### Текст

Мы изучали в Академии много предметов. И с нами работало много преподавателей. Естественно, что среди них были и очень хорошие, и другие. Особенно сильные преподаватели были у нас на первых двух курсах, когда в программе стояли общетехнические дисциплины, и когда закладывался фундамент, необходимый для успешного изучения на последующих курсах специальных дисциплин. Обо всех преподавателях я, конечно, рассказывать не собираюсь, да и не смог бы этого сделать. Предварительно отмечу только, что большинство преподавателей общетехнических дисциплин были фактически людьми гражданскими. Но в годы войны почти всех военных преподавателей отправили на фронт, а преподавать в Академии призвали преподавателей гражданских ВУЗов, присвоив им соответствующие воинские звания.

Начну с профессора полковника Бернштейна. Не знаю, какое звание следовало поставить первым, учёное или военное. Пусть будет так. Бернштейн был начальником кафедры и читал нам лекции по сопротивлению материалов, проще говоря, по сопромату. Читал блестяще. Кто его лекции слушал и записывал, потом не знали проблем с расчетом конструкций на прочность при курсовом и дипломном проектировании. При проговаривании в лекции тех мест, которые нам следовало записать, он несколько замедлял темп речи, не делая в то же время, повторов сказанного. Кроме того, Бернштейн определенно обладал актерскими способностями, играл голосом, мимикой, где надо, делал многозначительные паузы. Он постоянно подчёркивал, что наука, которую он нам преподает, вопреки распространённому мнению, не является сложной. В ходе лекции находил какие-то интересные ракурсы излагаемого материала. В результате всего этого мы и не ощутили каких-либо трудностей при изучении сопромата.

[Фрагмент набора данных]
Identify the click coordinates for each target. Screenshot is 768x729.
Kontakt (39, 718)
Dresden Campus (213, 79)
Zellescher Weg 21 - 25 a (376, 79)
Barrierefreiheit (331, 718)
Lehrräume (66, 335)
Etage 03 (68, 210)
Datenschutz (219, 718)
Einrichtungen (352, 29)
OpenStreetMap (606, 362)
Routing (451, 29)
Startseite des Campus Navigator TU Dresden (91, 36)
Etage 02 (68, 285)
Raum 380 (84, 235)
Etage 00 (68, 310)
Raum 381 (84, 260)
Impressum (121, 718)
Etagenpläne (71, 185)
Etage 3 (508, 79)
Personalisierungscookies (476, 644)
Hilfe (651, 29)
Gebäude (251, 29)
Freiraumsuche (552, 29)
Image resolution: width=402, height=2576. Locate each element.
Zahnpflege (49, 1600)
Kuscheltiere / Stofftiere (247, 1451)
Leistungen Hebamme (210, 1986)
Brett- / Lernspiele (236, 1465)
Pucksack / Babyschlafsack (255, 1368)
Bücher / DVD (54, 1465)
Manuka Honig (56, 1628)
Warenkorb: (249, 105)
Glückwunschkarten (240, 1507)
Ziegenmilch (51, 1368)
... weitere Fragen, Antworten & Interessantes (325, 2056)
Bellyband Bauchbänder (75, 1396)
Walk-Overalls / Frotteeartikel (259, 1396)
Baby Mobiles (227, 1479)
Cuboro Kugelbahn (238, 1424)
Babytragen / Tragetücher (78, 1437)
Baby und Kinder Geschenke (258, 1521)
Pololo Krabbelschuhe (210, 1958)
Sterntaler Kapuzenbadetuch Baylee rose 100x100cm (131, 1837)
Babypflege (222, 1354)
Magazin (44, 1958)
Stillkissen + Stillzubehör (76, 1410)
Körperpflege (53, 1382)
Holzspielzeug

### Задания
**1)** По какому предмету профессор Бернштейн читал лекции, согласно тексту?
**2)** Извлеките из текста фрагмент, который открывается словами «Мы изучали в» и завершается словами «соответствующие воинские звания.».
Данные никак не связаны с текстом.

### Ответы
**1)** По сопротивлению материалов, то есть по сопромату.

**2)**
Мы изучали в Академии много предметов. И с нами работало много преподавателей. Естественно, что среди них были и очень хорошие, и другие. Особенно сильные преподаватели были у нас на первых двух курсах, когда в программе стояли общетехнические дисциплины, и когда закладывался фундамент, необходимый для успешного изучения на последующих курсах специальных дисциплин. Обо всех преподавателях я, конечно, рассказывать не собираюсь, да и не смог бы этого сделать. Предварительно отмечу только, что большинство преподавателей общетехнических дисциплин были фактически людьми гражданскими. Но в годы войны почти всех военных преподавателей отправили на фронт, а преподавать в Академии призвали преподавателей гражданских ВУЗов, присвоив им соответствующие воинские звания.